Haviam muitas pessoas ali, e todos dançavam, conversavam e pareciam tão felizes e despreocupados.
Mas o que me chamou a atenção foi a música: era tão diferente e a batida me fazia querer dançar; não sei como, afinal eu era péssima nessas coisas.
Acabamos entrando em bar cheio, muito bem iluminado, diferente de alguns pubs ingleses...
Eu me sentia um pouco perdida, afinal, estava em um local diferente com várias pessoas desconhecidas fazendo coisas que eu jamais me imaginaria fazendo.
-Toma!
Emily me deu um pequeno copo com um líquido cor de âmbar, enquanto saía do local para dançar com Luis.
-Ei, o que é isso?
Ela não me ouviu. Ou, não quis me ouvir.
Fiquei ali, segurando o pequeno copo sem saber o que fazer. O cheiro era forte; se eu tomasse aquilo, tinha certeza que iria me derrubar por alguns dias.
-Essa é a Mama Juana, uma bebida típica do meu país.
Uma voz grossa soou atrás de mim, me fazendo olhar instantaneamente, um pouco assustada e surpresa.
Um homem alto e moreno me olhava com um sorriso receptivo. Seus cabelos pretos iam até a nuca, dando um charme a mais.
-Seu país? -respondi confusa, com um sorriso.
-República Dominicana, hermosa.
Isso foi um elogio?
O homem trajava uma regata branca e por cima, uma camisa preta, curta. Sua calça jeans o deixava ainda mais estiloso, mas o que me chamou a atenção foi o seu colar, metalizado...

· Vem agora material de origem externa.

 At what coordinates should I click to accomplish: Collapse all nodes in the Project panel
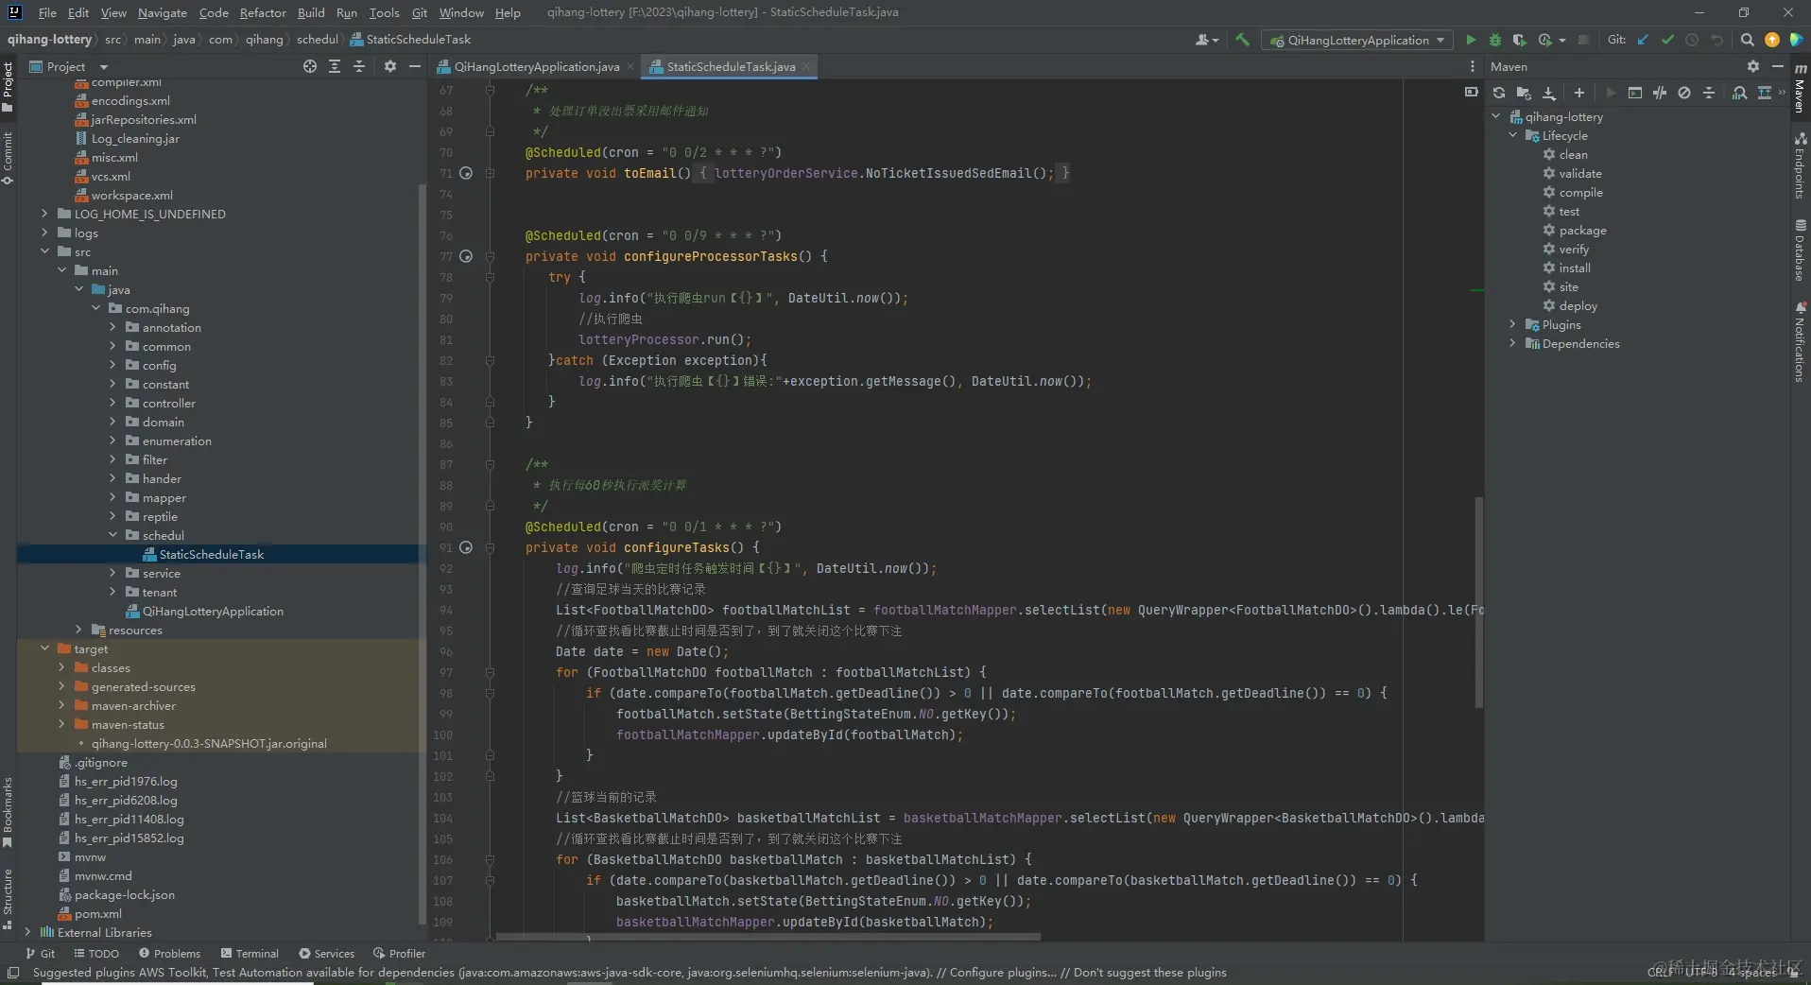pos(359,66)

Ele pegou um pouco da mesma bebida que eu, e me olhou com um sorriso.
-De uma vez só.
Respirei fundo e engoli a seco. Brindamos e então tomei o líquido.
-Caramba...-tossi, sentindo minha garganta queimar. O homem me olhava com um sorriso brincalhão.
-É uma bebida afrodisíaca, é forte mesmo. -ele riu-. Onde estão meus modos? Me chamo Miguel.
Nesse momento percebi que o colar que ele usava era uma dog tag.
Não é possível.
-Megan, prazer. -respondi, ainda tentando me recuperar da bebida-. Você...
Apontei para a sua dog tag, e ele entendeu o que eu quis dizer.
-Vamos parar um lugar mais sossegado.
Fomos para a rua, e ali vi Emily dançando e bebendo com Luis. Os dois realmente pareciam aproveitar o momento.
-Coronel Miguel Ozuna. -ele sorriu, entendendo a mão.
-Recruta Megan Taylor. -apertei sua mão, e ele se surpreendeu.
-Isso sim é uma coincidência.
Miguel parecia estar próximo dos quarenta anos; alguns poucos fios brancos o denunciavam.
-Espero que esteja se divertindo aqui. -Miguel continuou-. A música latina tem uma energia incomparável... muito melhor que essa porcaria eletrônica de vocês europeus, ou da chatice da música clássica que tanto adoram.
-Ei!
O olhei surpresa, rindo.
-Estou certo, não é mesmo? -ele me jogou um sorriso levemente arrogante.
-Hm... digamos que eu não goste de nenhum dos dois gêneros que você citou.
-Isso me dá abertura para te mostrar o raggaeton então. -Miguel levantou uma sobrancelha.
-Se isso tem a ver com dança, bem, eu sou péssima, e...
-Sem desculpas.
Ele estendeu a mão para mim, com um olhar muito sedutor.
Olhei para Emily, e no momento, ela gesticulou um "positivo" com as mãos.
-Sim, senhor. -ironizei.
E lá vamos nós.
Peguei em sua mão, e rapidamente ele me puxou e colocou sua outra mão em minha cintura.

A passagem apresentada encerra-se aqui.